# Problem set
a: Answer from the Sudan article:
(i) Which lab published the satellite images of mass killings in El-Fasher?
(ii) How many people have died?
(iii) How many military coup attempts has Sudan experienced since independence?
b: Reproduce the Sudan article word for word, starting at "Sudan has an" and ending at "any African nation.".
c: Proceed with the Sudan article from its last sentence onward.

** Passage follows **

Trigger Warning: This article discusses mass killing and sexual assault. I debated what topic I wanted to write about for my article this week. I considered doing one on the ongoing Serbian protests, but my colleague Cristina Panaguta did a wonderful job with her column in last week’s edition. I was about to do a summary of the Russia-Ukraine war, but right before I started writing, breaking news of the Sudanese humanitarian crisis hit. The Humanitarian Research Lab at Yale’s School of Public Health published satellite images that provided evidence of mass killings outside the former Children’s Hospital in the east of El-Fasher, North Darfur. I was horrified at the evidence and slightly ashamed that Sudan’s civil war wasn’t something I have been keeping up to date on, and neither has Western media. Due to the fact that over 150,000 people have died and over 12 million have fled their homes, Sudan needs more coverage.
Sudan has an unfortunate history with violence. After it gained independence in 1956, the country has experienced 20 military coup attempts, the most of any African nation.

** End of Passage **
** Data follows **

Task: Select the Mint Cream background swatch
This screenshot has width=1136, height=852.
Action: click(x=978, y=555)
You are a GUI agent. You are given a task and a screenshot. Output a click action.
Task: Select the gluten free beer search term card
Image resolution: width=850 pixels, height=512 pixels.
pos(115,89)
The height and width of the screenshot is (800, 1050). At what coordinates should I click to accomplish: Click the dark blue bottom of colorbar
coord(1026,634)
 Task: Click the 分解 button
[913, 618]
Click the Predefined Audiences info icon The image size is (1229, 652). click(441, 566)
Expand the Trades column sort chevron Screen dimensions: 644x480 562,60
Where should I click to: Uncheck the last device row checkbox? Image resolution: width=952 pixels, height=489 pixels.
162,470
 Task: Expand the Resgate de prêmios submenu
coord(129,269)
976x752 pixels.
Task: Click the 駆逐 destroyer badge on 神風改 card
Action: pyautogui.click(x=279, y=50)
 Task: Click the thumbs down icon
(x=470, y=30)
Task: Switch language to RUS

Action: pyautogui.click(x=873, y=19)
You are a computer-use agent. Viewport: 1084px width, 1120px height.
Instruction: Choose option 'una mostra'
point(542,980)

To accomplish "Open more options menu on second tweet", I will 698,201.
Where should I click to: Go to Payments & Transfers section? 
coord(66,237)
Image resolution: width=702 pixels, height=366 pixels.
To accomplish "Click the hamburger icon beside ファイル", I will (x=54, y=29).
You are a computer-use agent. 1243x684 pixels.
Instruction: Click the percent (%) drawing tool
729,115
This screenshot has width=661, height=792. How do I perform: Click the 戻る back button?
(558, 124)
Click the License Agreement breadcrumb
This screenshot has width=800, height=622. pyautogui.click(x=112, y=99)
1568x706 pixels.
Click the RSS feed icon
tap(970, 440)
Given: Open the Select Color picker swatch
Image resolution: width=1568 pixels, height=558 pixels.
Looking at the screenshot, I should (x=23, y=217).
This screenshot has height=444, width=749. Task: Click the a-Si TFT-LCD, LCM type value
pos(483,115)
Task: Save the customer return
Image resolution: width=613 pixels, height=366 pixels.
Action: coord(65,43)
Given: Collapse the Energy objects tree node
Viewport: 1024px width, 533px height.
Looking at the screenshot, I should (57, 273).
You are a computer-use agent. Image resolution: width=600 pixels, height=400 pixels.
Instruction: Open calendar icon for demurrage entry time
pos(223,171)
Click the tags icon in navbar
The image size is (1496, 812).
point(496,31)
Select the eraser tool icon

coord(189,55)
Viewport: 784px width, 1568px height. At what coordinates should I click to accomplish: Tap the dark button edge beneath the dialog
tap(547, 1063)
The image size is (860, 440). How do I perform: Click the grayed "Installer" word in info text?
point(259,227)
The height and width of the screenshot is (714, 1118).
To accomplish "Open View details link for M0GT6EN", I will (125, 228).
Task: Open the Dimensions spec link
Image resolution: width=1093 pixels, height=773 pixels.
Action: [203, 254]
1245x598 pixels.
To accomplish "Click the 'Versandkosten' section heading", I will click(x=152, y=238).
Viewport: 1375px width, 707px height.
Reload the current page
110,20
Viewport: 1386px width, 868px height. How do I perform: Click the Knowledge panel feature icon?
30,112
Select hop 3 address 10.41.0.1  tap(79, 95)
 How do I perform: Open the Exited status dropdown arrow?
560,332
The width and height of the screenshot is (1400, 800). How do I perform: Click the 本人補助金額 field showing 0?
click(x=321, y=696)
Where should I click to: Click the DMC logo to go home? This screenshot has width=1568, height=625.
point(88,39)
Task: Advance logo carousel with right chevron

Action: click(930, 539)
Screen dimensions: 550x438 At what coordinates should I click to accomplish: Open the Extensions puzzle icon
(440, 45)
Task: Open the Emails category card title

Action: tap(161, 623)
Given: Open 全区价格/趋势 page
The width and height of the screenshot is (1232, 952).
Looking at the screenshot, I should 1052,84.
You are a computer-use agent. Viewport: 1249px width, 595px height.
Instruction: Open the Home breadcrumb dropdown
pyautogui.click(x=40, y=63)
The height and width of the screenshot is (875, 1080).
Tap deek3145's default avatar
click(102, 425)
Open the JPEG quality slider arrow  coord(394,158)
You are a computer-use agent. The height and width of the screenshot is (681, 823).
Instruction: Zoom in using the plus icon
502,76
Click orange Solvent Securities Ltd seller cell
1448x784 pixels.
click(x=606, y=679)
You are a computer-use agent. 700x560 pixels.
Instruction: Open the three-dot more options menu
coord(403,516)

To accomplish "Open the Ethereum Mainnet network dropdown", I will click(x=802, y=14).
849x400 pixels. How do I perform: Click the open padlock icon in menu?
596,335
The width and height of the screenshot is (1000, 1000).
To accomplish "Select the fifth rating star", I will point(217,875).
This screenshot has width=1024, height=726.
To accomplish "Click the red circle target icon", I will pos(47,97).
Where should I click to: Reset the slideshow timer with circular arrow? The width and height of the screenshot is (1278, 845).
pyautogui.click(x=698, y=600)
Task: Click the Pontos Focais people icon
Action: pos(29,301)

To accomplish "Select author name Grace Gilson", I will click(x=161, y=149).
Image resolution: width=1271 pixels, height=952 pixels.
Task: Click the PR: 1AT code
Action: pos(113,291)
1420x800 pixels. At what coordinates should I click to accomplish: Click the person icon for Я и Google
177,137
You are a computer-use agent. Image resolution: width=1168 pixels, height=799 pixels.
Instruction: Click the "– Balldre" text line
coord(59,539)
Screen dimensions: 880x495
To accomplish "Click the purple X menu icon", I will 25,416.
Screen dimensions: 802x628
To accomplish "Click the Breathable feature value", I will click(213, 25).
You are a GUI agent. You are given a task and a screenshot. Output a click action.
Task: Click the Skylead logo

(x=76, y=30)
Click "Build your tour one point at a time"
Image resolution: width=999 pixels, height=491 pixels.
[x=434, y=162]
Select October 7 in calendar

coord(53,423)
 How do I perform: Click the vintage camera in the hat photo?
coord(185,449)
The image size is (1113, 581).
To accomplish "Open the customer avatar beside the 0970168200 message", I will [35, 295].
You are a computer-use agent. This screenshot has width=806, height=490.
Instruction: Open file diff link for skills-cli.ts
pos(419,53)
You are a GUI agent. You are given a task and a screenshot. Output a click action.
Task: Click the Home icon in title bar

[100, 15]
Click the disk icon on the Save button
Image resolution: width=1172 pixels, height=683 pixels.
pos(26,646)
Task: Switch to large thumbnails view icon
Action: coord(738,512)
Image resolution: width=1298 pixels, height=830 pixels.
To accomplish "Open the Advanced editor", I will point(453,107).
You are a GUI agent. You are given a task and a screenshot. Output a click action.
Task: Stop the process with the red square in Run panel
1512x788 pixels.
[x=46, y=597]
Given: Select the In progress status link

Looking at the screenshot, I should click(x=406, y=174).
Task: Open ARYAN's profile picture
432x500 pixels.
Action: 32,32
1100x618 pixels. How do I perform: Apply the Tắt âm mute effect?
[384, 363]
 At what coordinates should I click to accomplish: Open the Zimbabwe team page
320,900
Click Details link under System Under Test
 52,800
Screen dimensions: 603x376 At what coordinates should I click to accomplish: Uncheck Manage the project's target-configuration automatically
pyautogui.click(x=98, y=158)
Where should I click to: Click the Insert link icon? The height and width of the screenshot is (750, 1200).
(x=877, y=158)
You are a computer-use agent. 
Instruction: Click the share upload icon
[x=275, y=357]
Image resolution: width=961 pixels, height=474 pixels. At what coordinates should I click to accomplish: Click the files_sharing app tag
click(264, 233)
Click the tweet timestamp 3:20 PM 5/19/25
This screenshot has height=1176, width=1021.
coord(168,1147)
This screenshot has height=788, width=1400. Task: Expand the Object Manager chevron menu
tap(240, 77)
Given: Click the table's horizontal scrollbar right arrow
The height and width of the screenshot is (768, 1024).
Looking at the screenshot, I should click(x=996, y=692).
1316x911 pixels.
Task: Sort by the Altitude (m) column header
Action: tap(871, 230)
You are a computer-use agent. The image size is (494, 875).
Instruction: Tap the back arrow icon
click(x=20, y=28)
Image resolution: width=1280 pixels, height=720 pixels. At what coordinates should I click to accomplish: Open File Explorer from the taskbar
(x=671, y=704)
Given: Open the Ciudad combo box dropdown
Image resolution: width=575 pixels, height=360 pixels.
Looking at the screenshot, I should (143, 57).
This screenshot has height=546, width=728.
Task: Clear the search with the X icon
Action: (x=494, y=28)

** End of Data **

# Per-task answers
a:
(i) The Humanitarian Research Lab at Yale's School of Public Health
(ii) Over 150,000
(iii) 20

b:
Sudan has an unfortunate history with violence. After it gained independence in 1956, the country has experienced 20 military coup attempts, the most of any African nation.

c:
The focus of the most recent atrocities has been in Sudan’s western Darfur region. This area has experienced prolonged instability and social strife, in large part due to ethnic tensions and disputes over land and water. In 2003, this boiled over with a rebellion against the central government, led by then President Omar al-Basir. The resulting war in Darfur was marked by widespread state-sponsored acts of violence that left 300,000 dead and 2.7 million displaced. This is considered one of the deadliest conflicts since World War II. Although Western states condemned these actions, their response was limited and divided. For example, signatories of the International Criminal Court did not honor the ICC’s warrant of arrest for al-Bashir. One of the most important consequences from the 2003 conflict was al-Bashir’s reliance on the Janjaweed — a collection of Sudanese Arab militias led by Mohamed Hamdan Dagalo (more commonly referred to as Hemedti) — for support. This group would later be the foundation for the Rapid Support Forces (RSF). Bashir passed a new law that gave Hemedti gold mines in exchange for RSF protection of the president. This position also allowed the RSF to develop a working relationship with the Russian private military outfit Wagner Group, who are infamous for their ineffectiveness and human rights misconduct in Africa and Ukraine.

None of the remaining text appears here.